Published Wednesday, October 5, 2022
by Editor-Publisher Tom Campbell
“‘This Is Like Walking On Mars - It’s Priceless’” - High School Social Worker ‘Raves About’ WNY Construction Career Days, Says: “‘We Can Talk To Them About It, How Cool A Job These Are, But You Can’t Replicate This’” Hands-On Experience Editor’s Note: Pictured above in the collage - More than 500 high school students took part in the first day of Western New York Construction Career Days on Wednesday (October 5th) - a hands-on opportunity to consider a future career in the Unionized Building Trades.  Students took advantage of a number of opportunities, from finishing wet cement to bricklaying to carpentry to using a plasma cutting torch.   ( Photos)


(LAKE VIEW, NEW YORK) – Melisse Machnica, a Social Worker at Lancaster High School, watched intently as some of her school’s 58 Junior and Senior students who made the bus trip to Western New York Construction Career Days took turns using a plasma torch to cut through a steel plank under the watchful eye of an Ironworkers Local 6 Instructor on Wednesday (October 5th).  It was the first of two days of Construction Career Days, a hands-on event held by the Buffalo and Niagara Building Trades Unions in an effort to introduce young people to a potential career in the Unionized Construction Industry.

“‘For us (high schools) to do this, things like hands-on, we can’t replicate it,’” Machnica told as the first wave of 500-plus students descended on International Union of Operating Engineers (IUOE) Local 17’s sprawling 400-acre Training Center in Lake View (located just south of Buffalo) for the 14th Construction Career Days - back after a two-year break due to the Coronavirus Pandemic. 

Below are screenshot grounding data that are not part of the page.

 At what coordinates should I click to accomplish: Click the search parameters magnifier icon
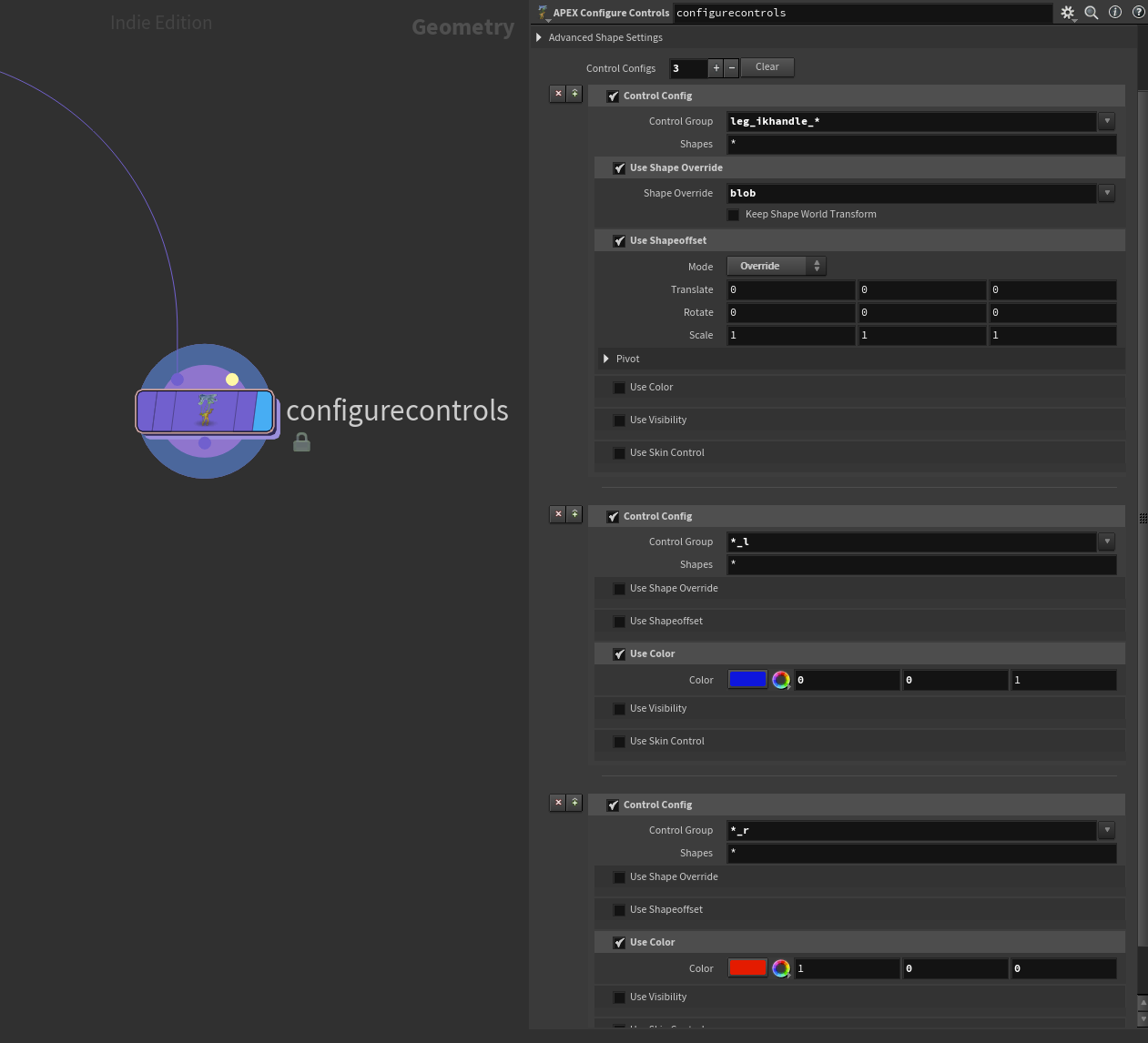[1091, 13]
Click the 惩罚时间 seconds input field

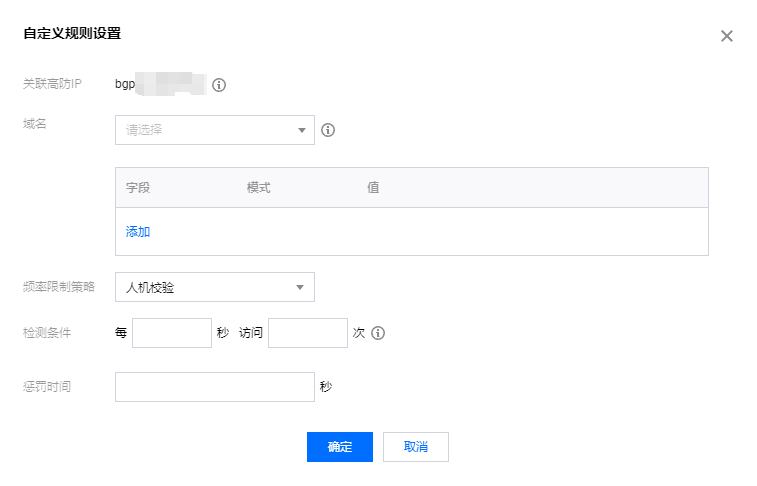(215, 387)
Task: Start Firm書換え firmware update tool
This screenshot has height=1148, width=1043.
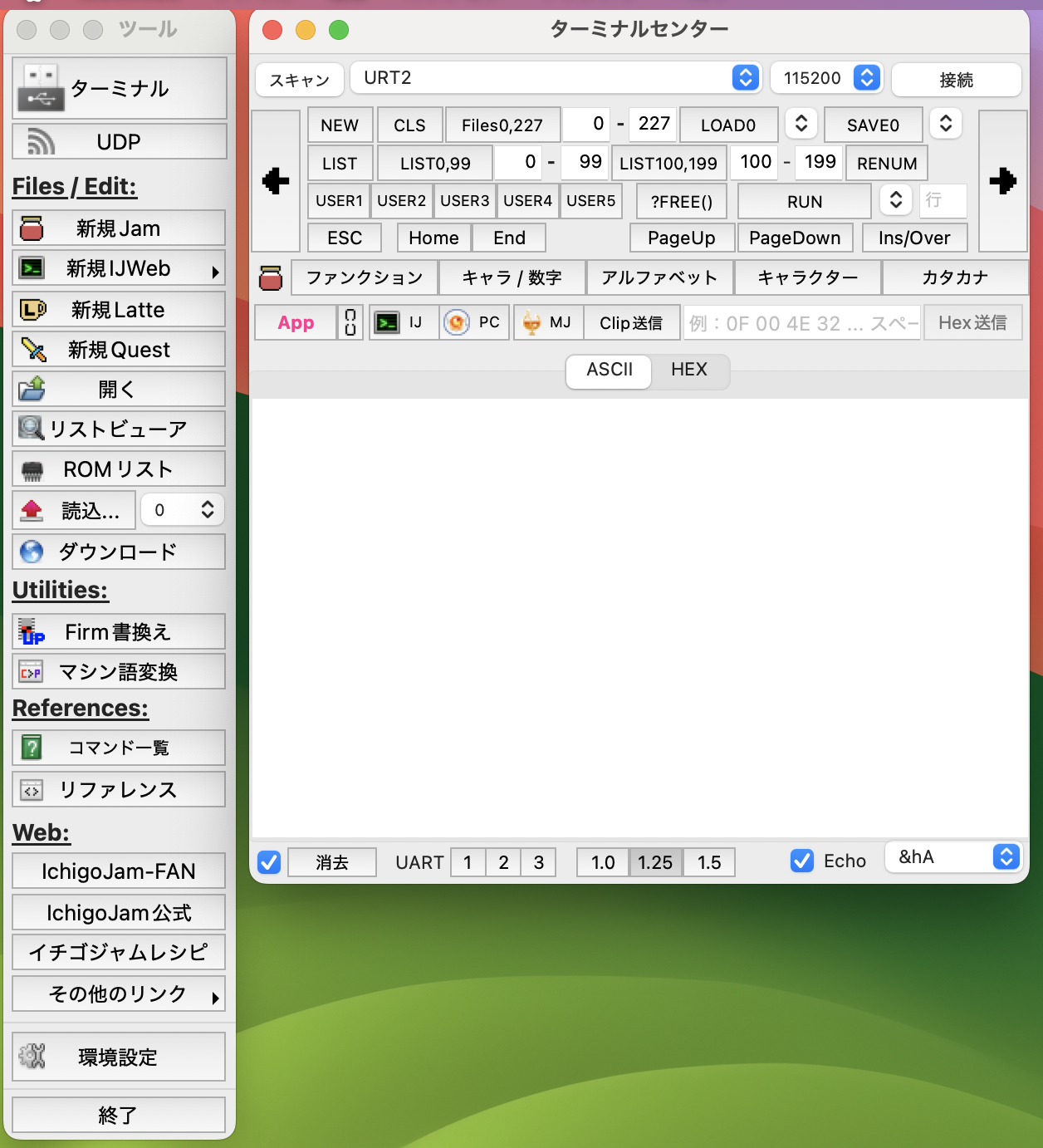Action: [119, 631]
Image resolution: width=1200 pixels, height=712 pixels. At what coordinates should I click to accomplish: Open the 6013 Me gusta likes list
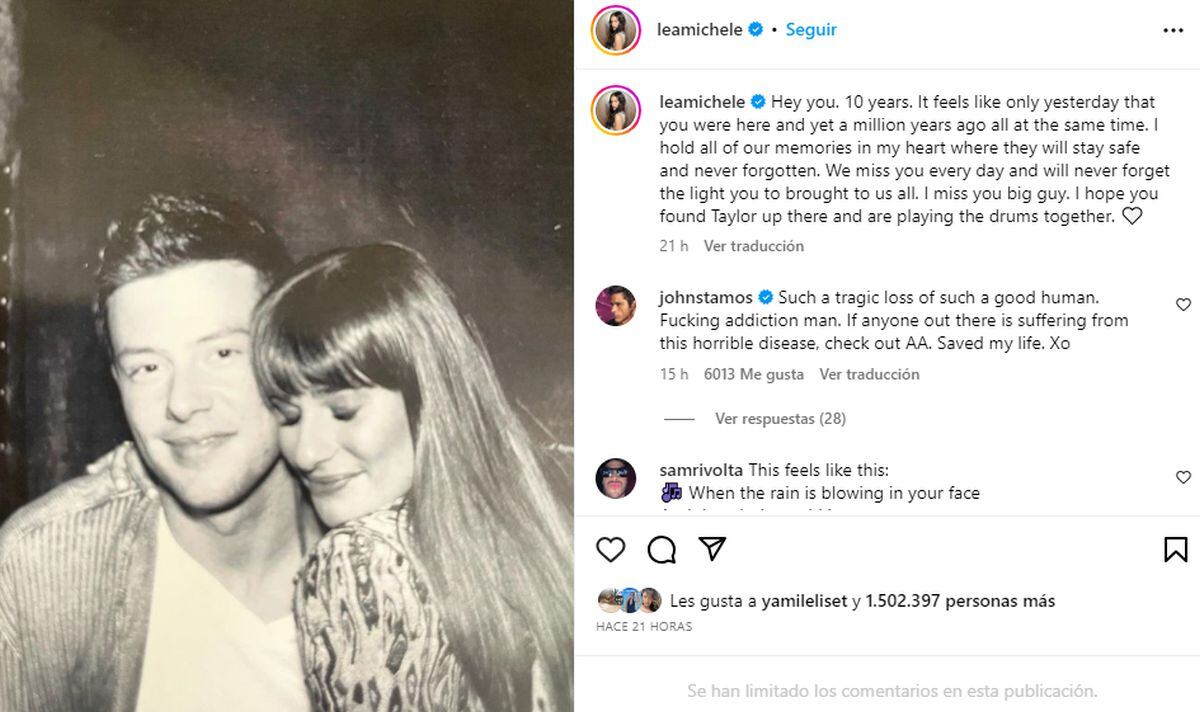click(754, 374)
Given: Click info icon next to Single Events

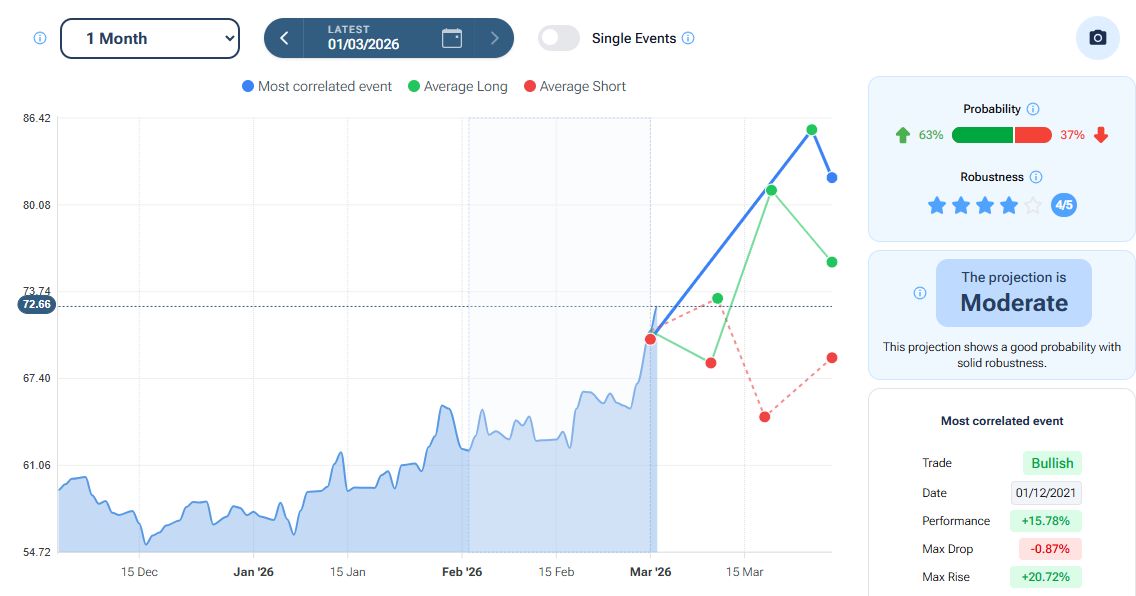Looking at the screenshot, I should [x=688, y=39].
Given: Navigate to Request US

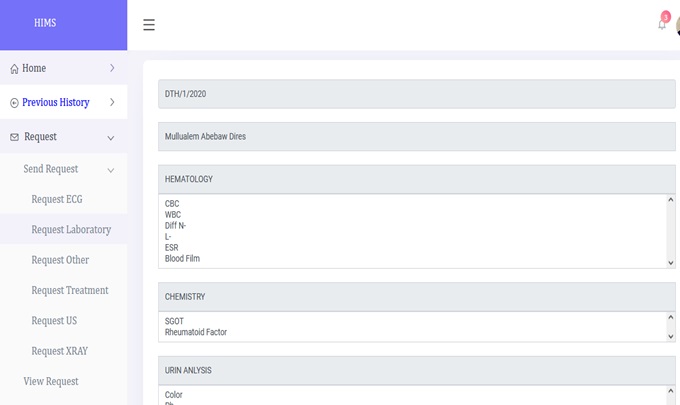Looking at the screenshot, I should click(54, 321).
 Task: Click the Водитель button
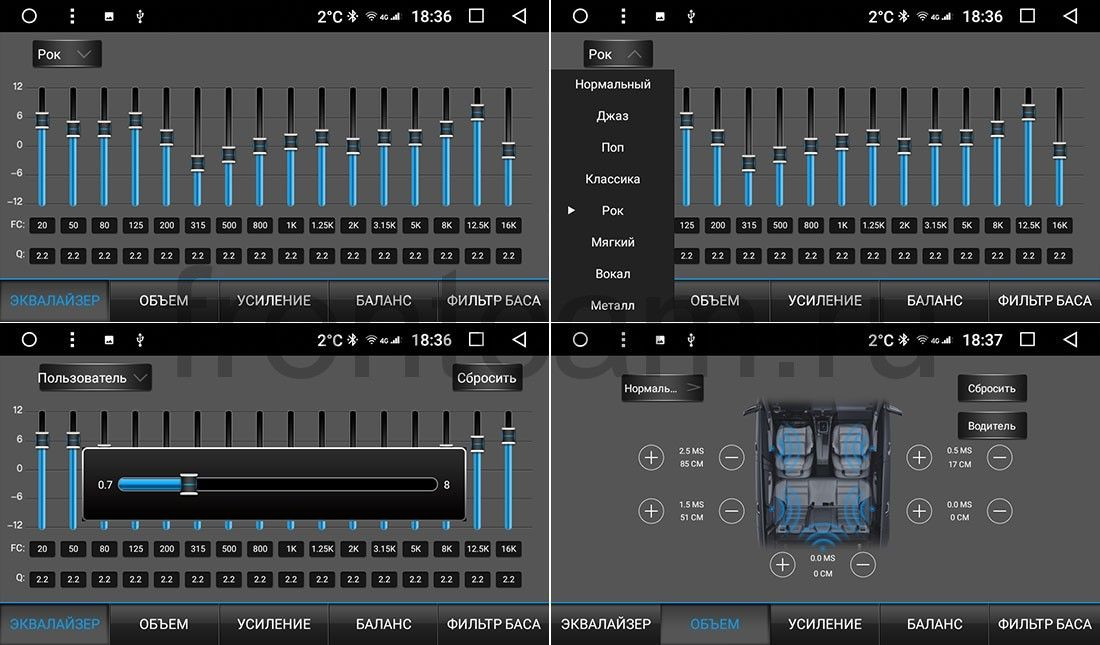click(x=991, y=426)
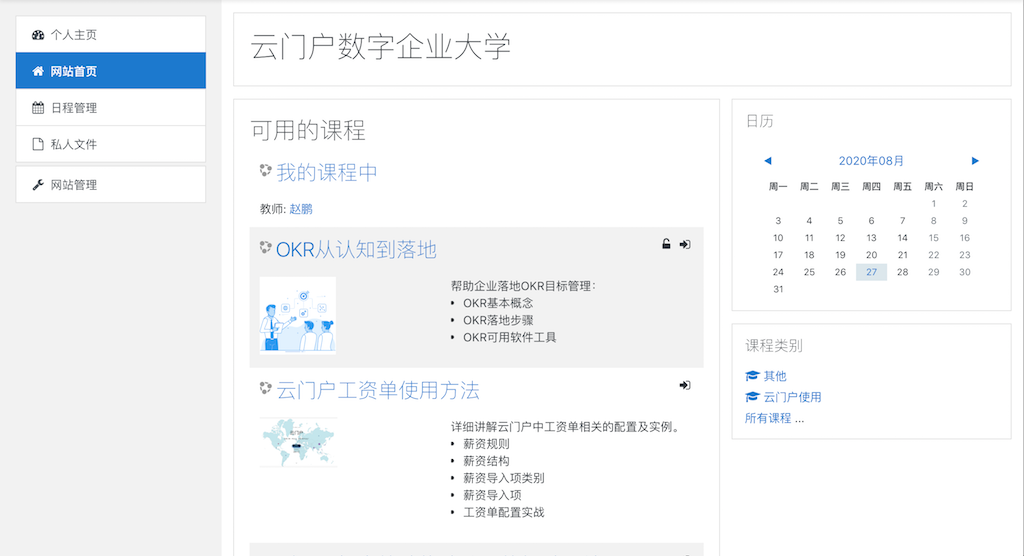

“‘We can talk to them about it, how cool a job these are, but this - especially with such patient Union Representatives doing this, it’s like walking on Mars.’  ‘It’s priceless,’” said Machnica (pictured above with some of her students), who added Lancaster High School has a Trades Academy, which also helps introduce interested students to a career in the Trades.  “‘We’re giving them more (career) options and their potential earnings.’  ‘We’re telling them to consider the Trades.’”

“’Hopefully they’ll be interested in what’s here,’” offered Ironworkers Local 6 Business Manager Tom Halligan, who took time out his busy schedule to introduce interested students to some welding (pictured below, on the left), complete with sparks flying, in an open area outside Local 17’s Union Headquarters where nearly 20 other individual Trades set up areas where hands-on opportunities were also offered.

With more than 1,100 high school students from 34 schools across the region slated to attend, the Building Trades hope the offering will bring aboard Workers to replace those who are continuing to retire and replenish a local Workforce that is desperately working hard to educate young people to the many, good-paying job opportunities that exist across the Unionized Trades, especially in light of a number of major projects that are coming in the next couple of years here in Western New York, most notably building a new stadium in Orchard Park for the National Football League’s Buffalo Bills.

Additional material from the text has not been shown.